--- Exercise ---
Return only these lines: the one that contains "Where should I" and every line after it through the end of the listing, exactly, without pictures.
• • • • • • •
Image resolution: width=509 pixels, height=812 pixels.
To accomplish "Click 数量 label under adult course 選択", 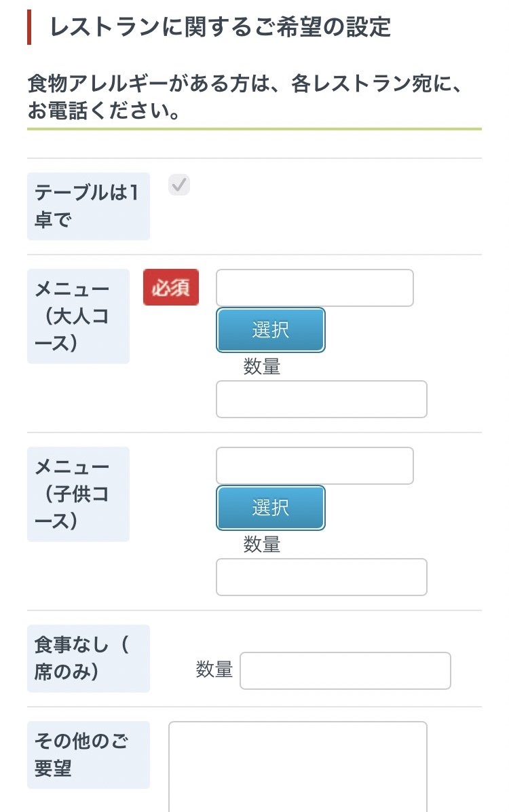I will [262, 367].
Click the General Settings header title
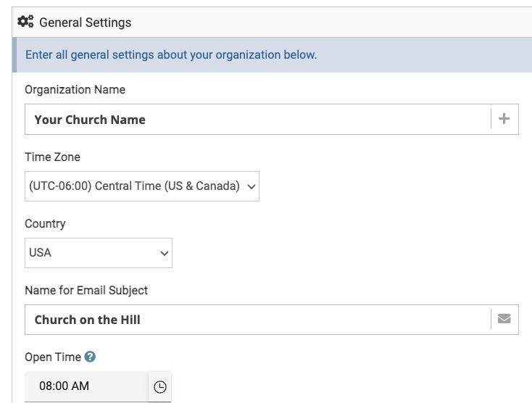The height and width of the screenshot is (403, 532). (85, 22)
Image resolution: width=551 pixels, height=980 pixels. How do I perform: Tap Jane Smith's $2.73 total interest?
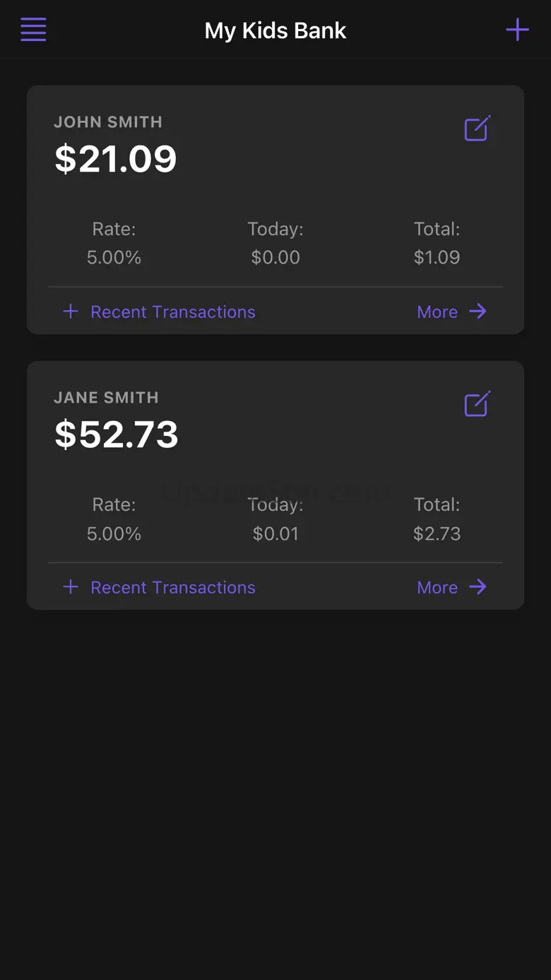(x=437, y=533)
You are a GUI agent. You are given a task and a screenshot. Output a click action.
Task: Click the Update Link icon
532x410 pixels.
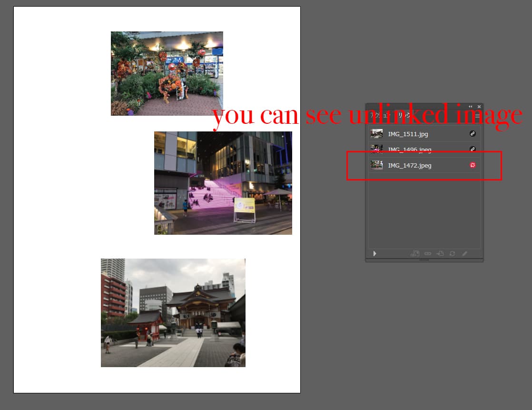click(452, 254)
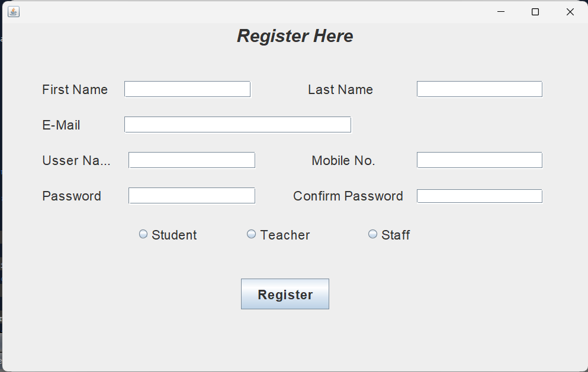The width and height of the screenshot is (588, 372).
Task: Click the Mobile No. input field
Action: 479,160
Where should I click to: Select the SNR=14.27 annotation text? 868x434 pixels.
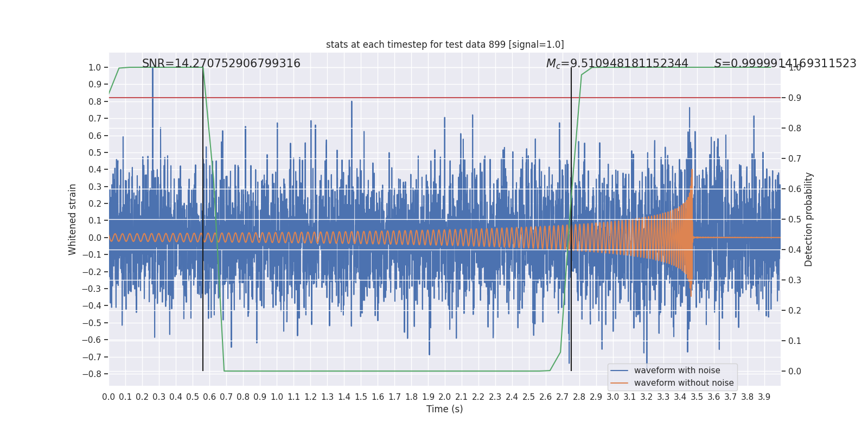(x=221, y=63)
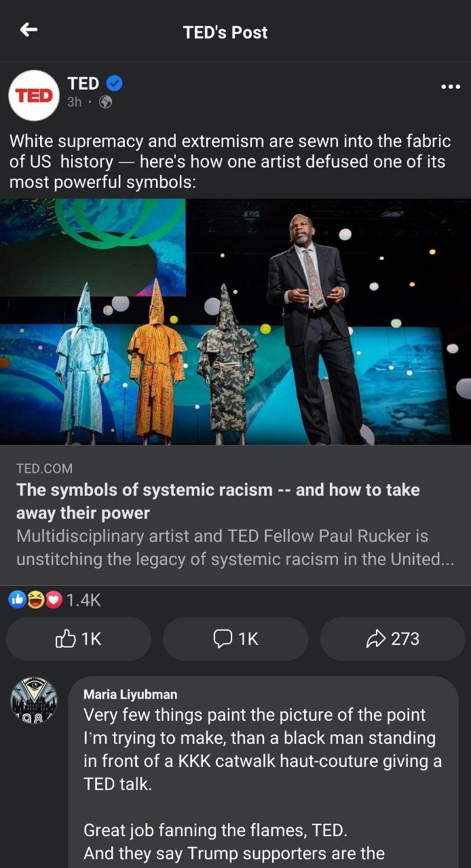471x868 pixels.
Task: Tap the back arrow icon
Action: pyautogui.click(x=29, y=30)
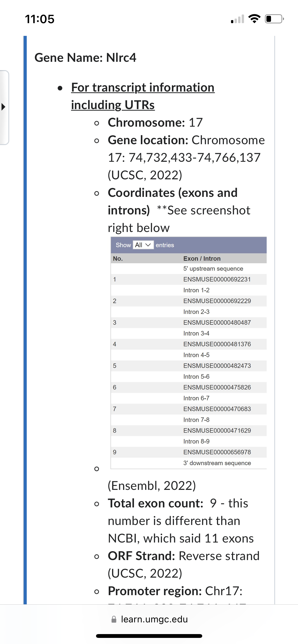Select exon ENSMUSE00000692231 row
Image resolution: width=298 pixels, height=644 pixels.
tap(189, 279)
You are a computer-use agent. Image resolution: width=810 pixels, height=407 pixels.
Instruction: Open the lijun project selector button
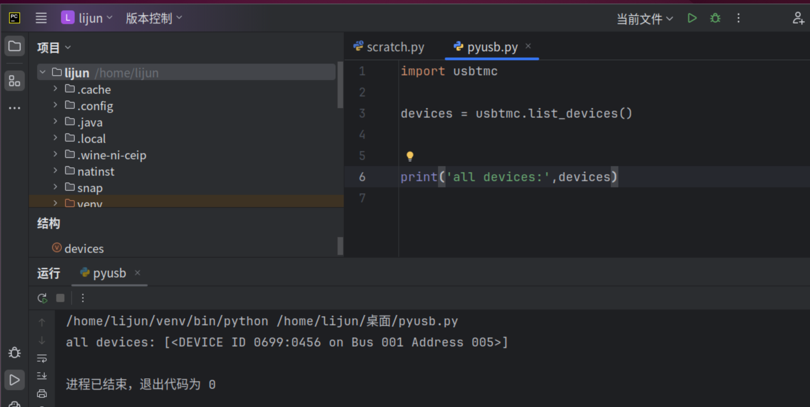[x=83, y=18]
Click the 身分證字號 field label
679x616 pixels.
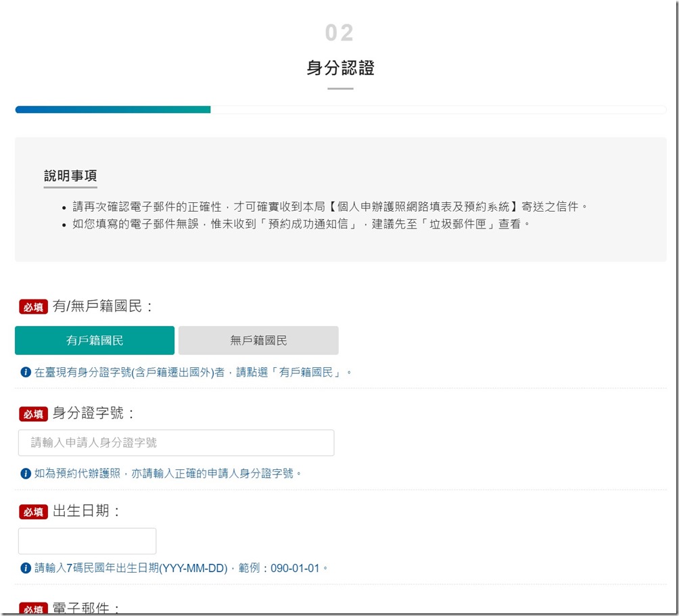click(x=93, y=413)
• • • • • • •
--- Problem solution ---
Where should I click to: Select the SNR=14.27 annotation text? 868x434 pixels.
(x=221, y=63)
471x868 pixels.
Task: Tap the back arrow icon
Action: pyautogui.click(x=29, y=30)
Select exon ENSMUSE00000692231 row
Image resolution: width=298 pixels, height=644 pixels.
tap(189, 279)
You are a computer-use agent. Image resolution: width=810 pixels, height=407 pixels.
Instruction: Open the lijun project selector button
[x=83, y=18]
Click the 身分證字號 field label
679x616 pixels.
click(x=93, y=413)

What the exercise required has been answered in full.